> _Written problem_
How many lines of the entries below contain the string "zoom"? Treat uppercase and lowercase as different, and reply with the number alone.

> _A block of data_
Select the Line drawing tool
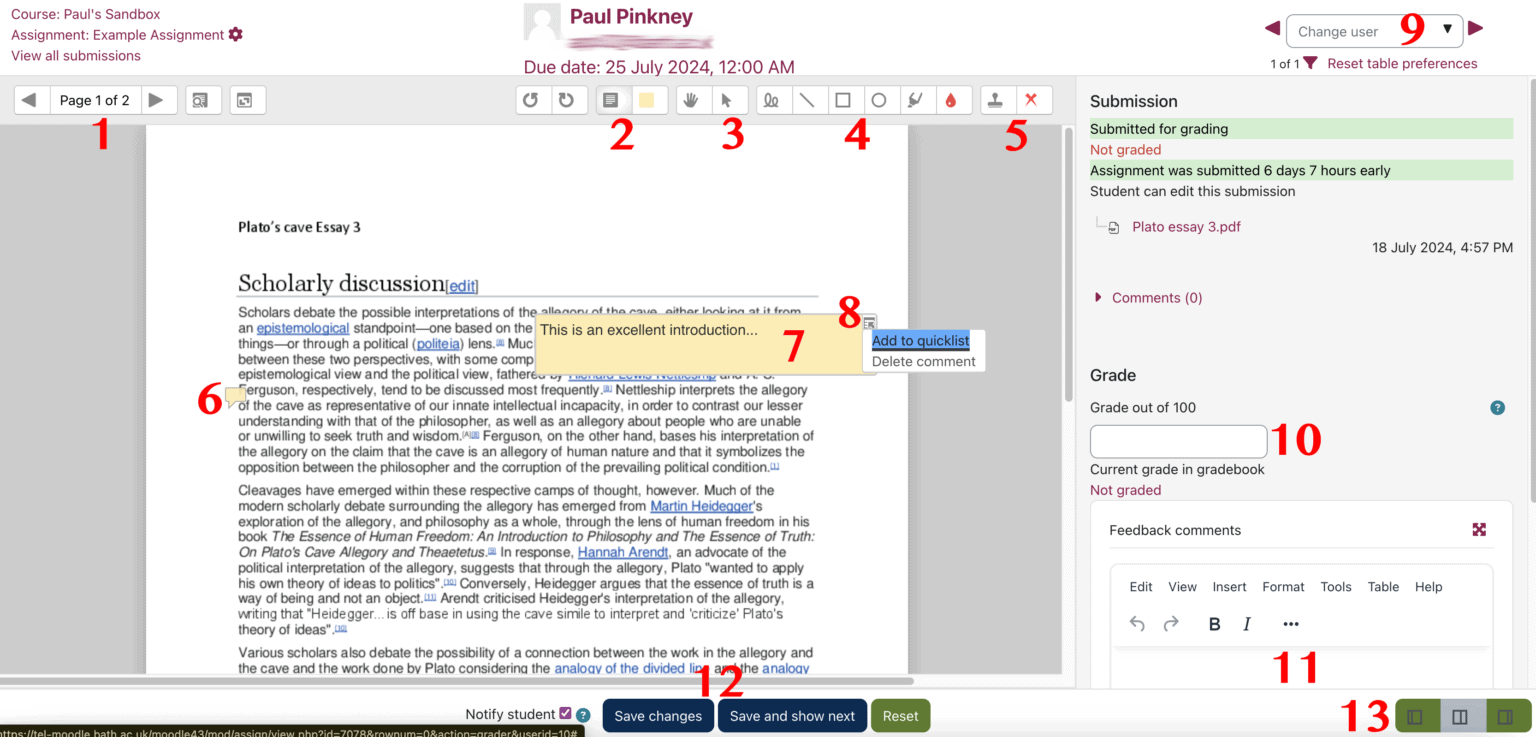1536x737 pixels. click(806, 100)
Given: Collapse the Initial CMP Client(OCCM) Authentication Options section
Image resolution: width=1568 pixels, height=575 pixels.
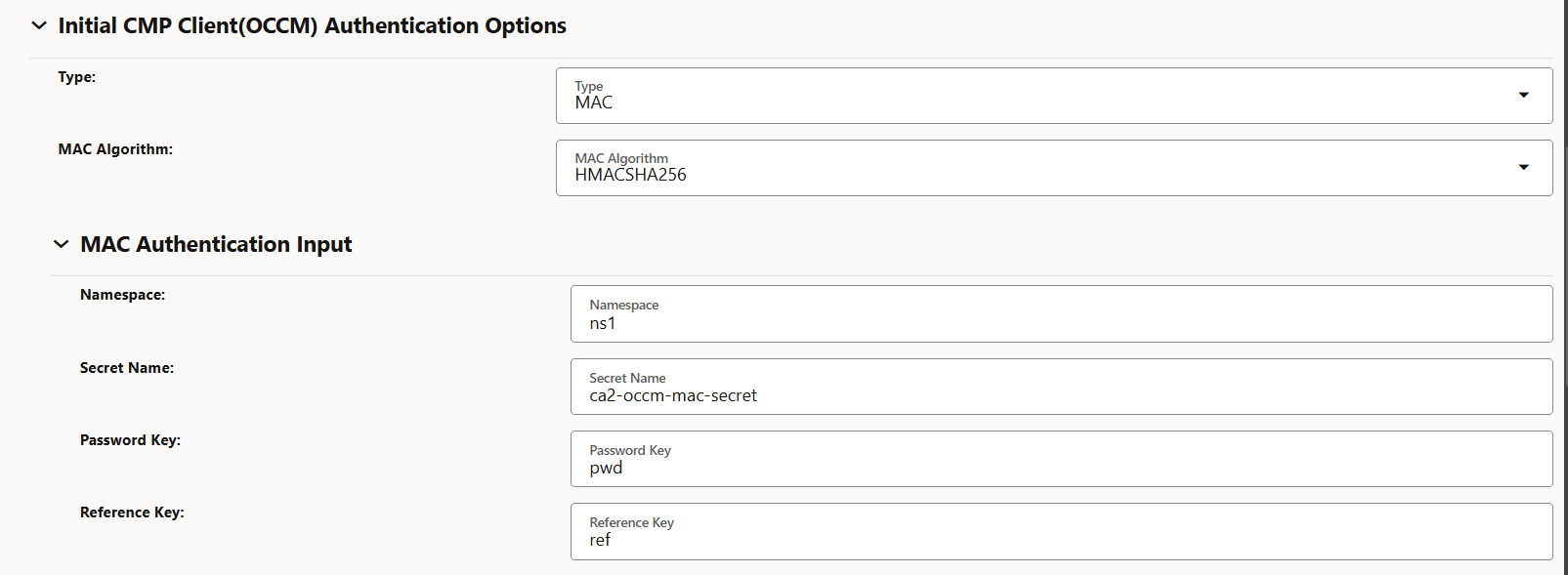Looking at the screenshot, I should click(38, 25).

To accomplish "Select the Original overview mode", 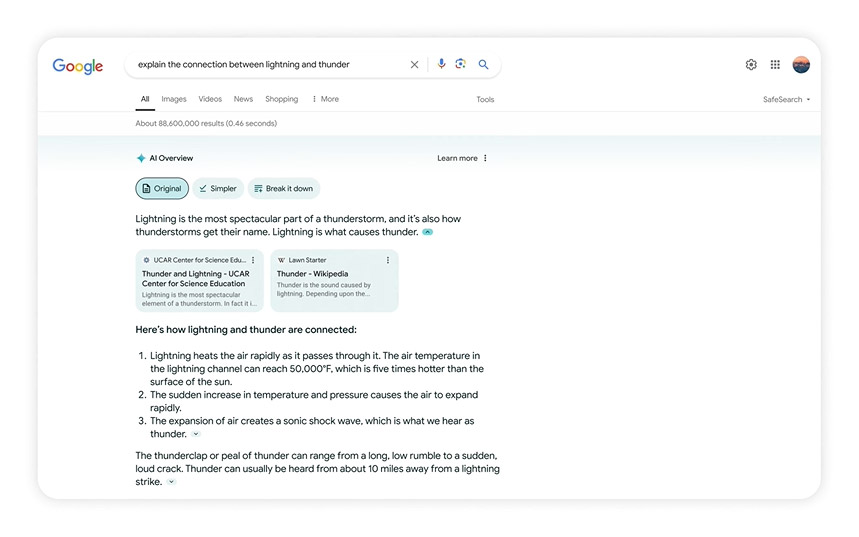I will 162,188.
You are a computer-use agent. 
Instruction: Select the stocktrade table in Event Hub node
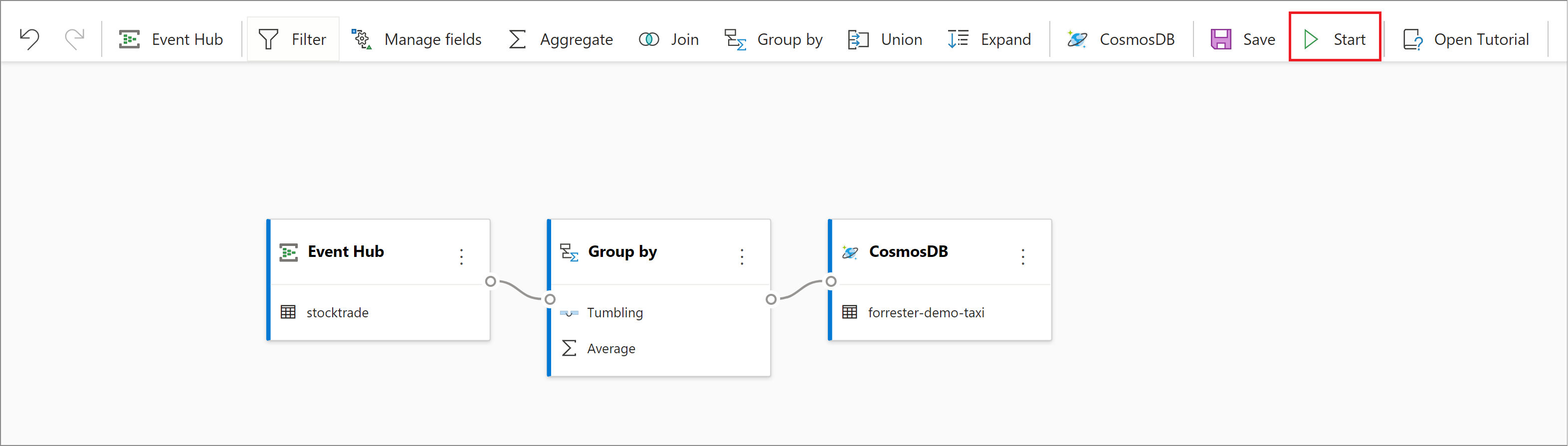click(x=337, y=313)
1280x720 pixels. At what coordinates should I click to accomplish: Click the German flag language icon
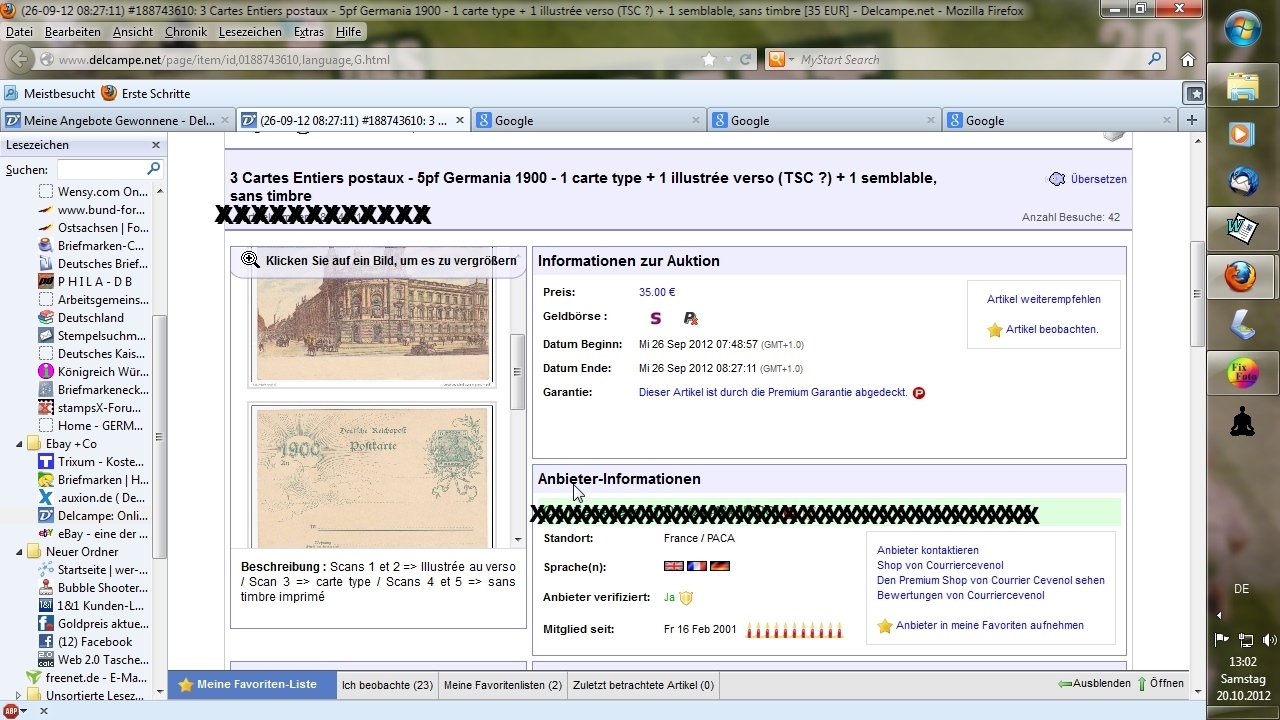click(x=720, y=566)
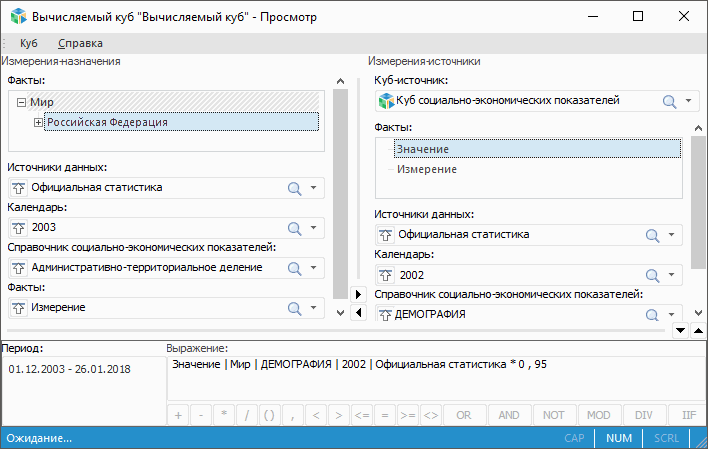Image resolution: width=708 pixels, height=449 pixels.
Task: Open dropdown of left Календарь 2003 field
Action: tap(313, 228)
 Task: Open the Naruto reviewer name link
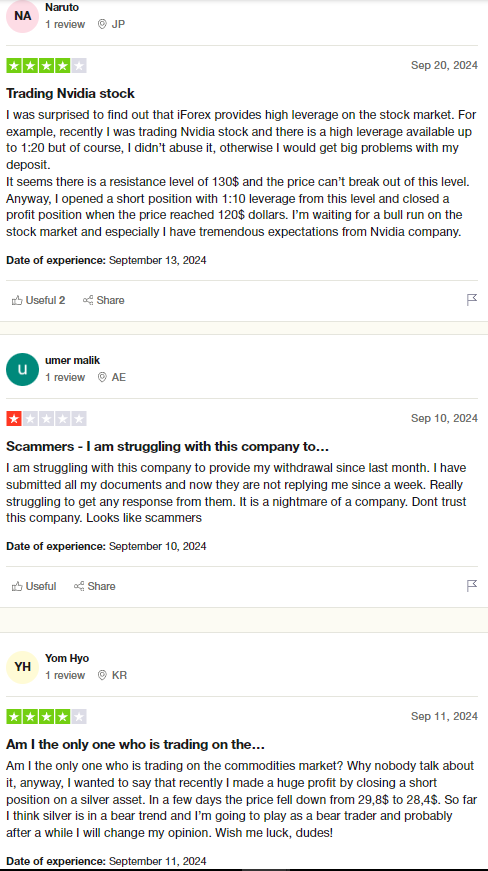[62, 8]
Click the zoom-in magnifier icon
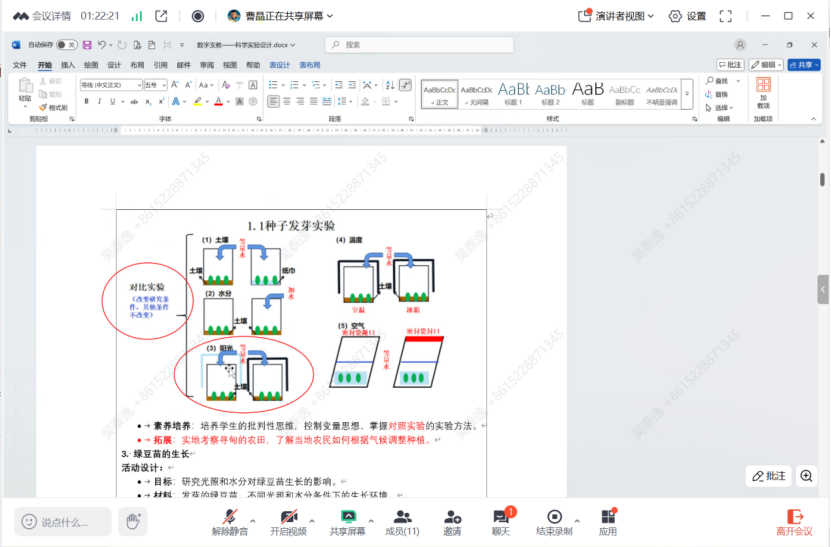This screenshot has height=547, width=831. click(807, 476)
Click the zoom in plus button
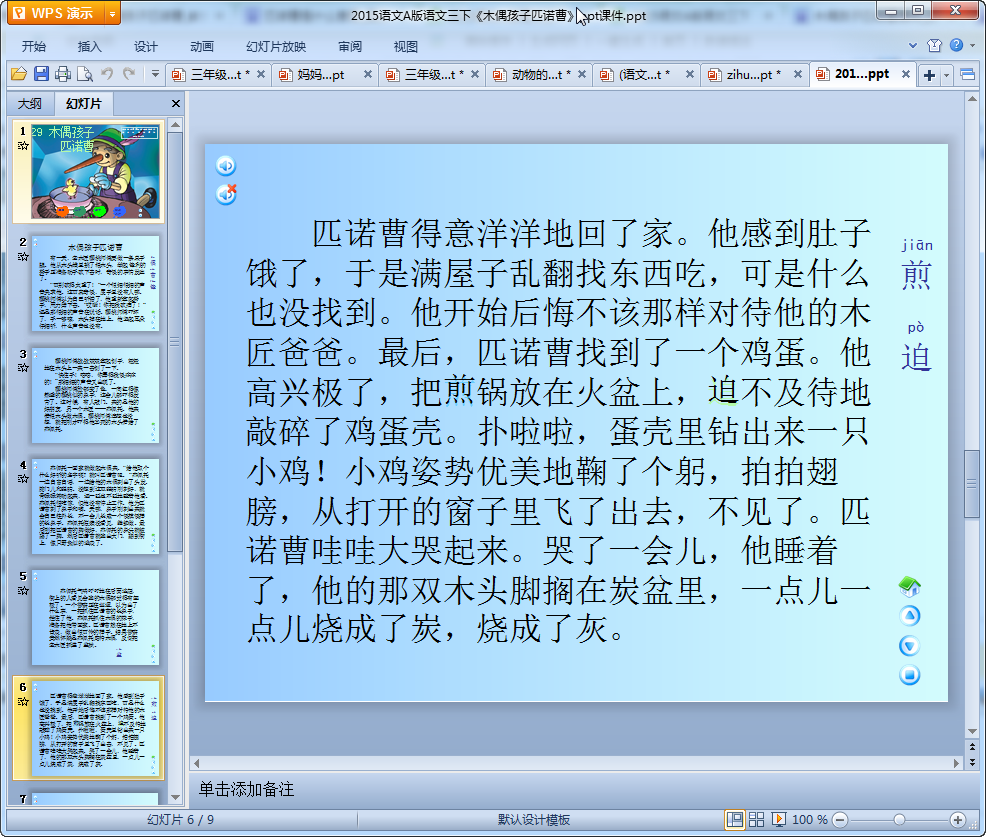 coord(958,819)
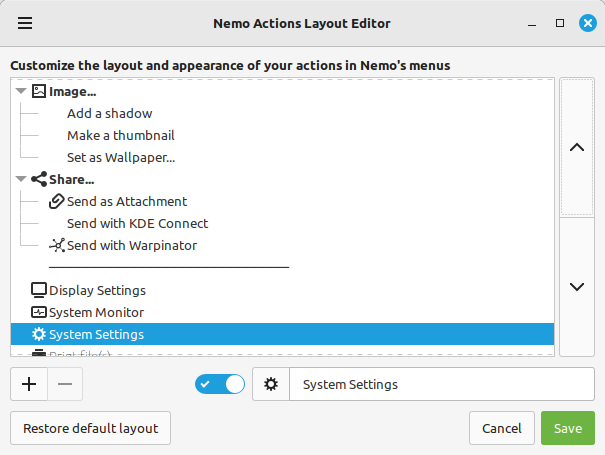
Task: Click the green Save button
Action: coord(567,428)

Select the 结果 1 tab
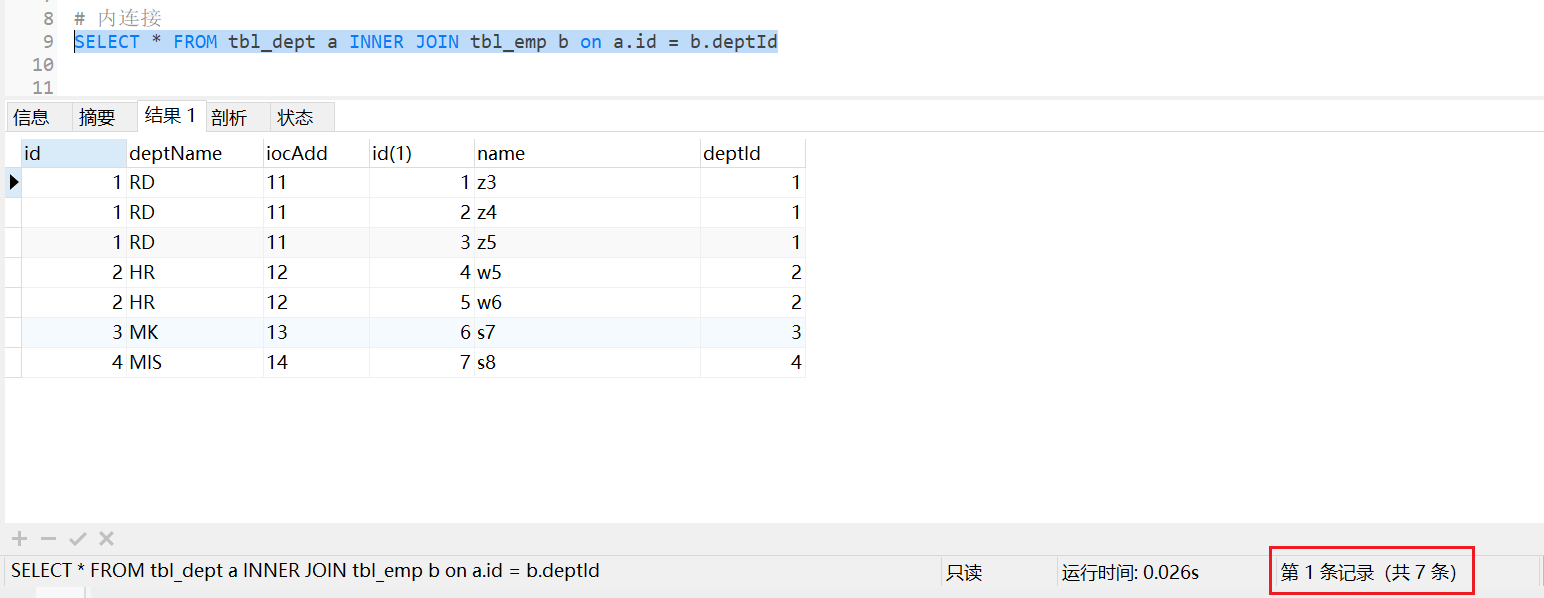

> _Result of the task_
2